◆ Directions for this task ◆
Please give back, word for word, only the lines starting at the one containing "Click the Fresh Start toolbar icon" and ending at the one containing "Click the legendary" within the material below.

◆ Extracted records ◆

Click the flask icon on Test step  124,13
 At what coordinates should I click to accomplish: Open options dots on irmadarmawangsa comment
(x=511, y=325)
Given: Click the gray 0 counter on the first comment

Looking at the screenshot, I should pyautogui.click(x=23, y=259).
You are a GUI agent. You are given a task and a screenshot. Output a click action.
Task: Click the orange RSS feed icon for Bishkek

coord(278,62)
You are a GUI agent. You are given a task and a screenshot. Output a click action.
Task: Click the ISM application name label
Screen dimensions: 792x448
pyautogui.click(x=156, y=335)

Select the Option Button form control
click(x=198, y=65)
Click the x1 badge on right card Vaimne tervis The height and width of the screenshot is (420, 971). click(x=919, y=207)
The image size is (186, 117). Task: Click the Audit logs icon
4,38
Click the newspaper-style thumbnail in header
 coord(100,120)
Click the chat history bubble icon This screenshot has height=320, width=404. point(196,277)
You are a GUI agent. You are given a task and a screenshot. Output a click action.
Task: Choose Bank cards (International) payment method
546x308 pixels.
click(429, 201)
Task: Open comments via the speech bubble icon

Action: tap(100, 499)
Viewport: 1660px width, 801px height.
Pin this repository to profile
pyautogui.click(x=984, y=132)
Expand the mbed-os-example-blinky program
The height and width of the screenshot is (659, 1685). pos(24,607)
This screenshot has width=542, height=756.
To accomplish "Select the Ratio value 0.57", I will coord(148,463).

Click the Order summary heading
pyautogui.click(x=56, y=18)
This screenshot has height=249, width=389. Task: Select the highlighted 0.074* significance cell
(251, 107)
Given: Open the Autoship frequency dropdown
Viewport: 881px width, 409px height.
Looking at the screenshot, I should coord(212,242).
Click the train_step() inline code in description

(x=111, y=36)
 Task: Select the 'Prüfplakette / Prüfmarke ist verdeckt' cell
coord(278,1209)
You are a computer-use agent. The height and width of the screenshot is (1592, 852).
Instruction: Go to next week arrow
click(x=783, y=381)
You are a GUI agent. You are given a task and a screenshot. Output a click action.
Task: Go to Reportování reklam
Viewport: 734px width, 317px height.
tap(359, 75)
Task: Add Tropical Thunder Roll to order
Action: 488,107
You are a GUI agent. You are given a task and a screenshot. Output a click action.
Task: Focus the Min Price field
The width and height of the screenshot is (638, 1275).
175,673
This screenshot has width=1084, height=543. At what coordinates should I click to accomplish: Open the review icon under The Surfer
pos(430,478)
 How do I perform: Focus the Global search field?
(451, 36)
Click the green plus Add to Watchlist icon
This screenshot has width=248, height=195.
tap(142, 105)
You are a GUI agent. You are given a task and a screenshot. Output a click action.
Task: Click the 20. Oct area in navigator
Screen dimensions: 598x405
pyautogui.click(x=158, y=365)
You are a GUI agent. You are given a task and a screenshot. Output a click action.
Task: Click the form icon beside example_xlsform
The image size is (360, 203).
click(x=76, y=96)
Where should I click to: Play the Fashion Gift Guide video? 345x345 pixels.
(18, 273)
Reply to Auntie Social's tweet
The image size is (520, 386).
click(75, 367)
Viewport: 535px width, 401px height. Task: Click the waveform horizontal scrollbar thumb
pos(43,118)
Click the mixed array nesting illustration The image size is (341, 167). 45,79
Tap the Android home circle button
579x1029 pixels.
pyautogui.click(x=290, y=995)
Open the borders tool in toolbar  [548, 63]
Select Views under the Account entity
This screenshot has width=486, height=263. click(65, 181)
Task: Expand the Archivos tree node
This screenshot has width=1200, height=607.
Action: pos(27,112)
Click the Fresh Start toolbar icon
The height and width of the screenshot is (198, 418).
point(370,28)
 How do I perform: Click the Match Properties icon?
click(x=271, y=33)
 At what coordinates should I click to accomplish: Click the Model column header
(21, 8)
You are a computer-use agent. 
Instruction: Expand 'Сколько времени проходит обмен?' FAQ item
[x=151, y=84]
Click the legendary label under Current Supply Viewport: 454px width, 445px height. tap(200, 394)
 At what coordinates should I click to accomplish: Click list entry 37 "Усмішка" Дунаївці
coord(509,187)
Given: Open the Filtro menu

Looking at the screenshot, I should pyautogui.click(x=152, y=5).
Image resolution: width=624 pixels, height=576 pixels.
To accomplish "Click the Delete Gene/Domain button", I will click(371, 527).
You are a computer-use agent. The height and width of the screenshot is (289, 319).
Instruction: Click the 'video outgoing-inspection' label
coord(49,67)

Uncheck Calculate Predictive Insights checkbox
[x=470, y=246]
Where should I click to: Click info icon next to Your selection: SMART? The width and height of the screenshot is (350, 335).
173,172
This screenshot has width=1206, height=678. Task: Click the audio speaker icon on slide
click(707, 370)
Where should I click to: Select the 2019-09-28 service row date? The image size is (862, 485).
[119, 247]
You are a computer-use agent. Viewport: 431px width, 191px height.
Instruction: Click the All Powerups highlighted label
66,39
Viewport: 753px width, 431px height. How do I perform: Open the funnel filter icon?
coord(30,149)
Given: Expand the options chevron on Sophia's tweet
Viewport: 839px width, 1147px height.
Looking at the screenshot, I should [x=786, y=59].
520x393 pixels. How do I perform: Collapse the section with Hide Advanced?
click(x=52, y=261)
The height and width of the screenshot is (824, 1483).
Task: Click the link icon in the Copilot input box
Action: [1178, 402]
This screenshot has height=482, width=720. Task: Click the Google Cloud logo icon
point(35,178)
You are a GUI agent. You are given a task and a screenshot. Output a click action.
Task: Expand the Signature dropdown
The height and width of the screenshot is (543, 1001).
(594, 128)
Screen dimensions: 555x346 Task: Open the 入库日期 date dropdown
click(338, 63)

◆ Task answer ◆
Click the Fresh Start toolbar icon
The height and width of the screenshot is (198, 418).
point(370,28)
 How do I perform: Click the Match Properties icon?
click(x=271, y=33)
 At what coordinates should I click to accomplish: Click the Model column header
(21, 8)
You are a computer-use agent. 
Instruction: Expand 'Сколько времени проходит обмен?' FAQ item
[x=151, y=84]
Click the legendary label under Current Supply Viewport: 454px width, 445px height. tap(200, 394)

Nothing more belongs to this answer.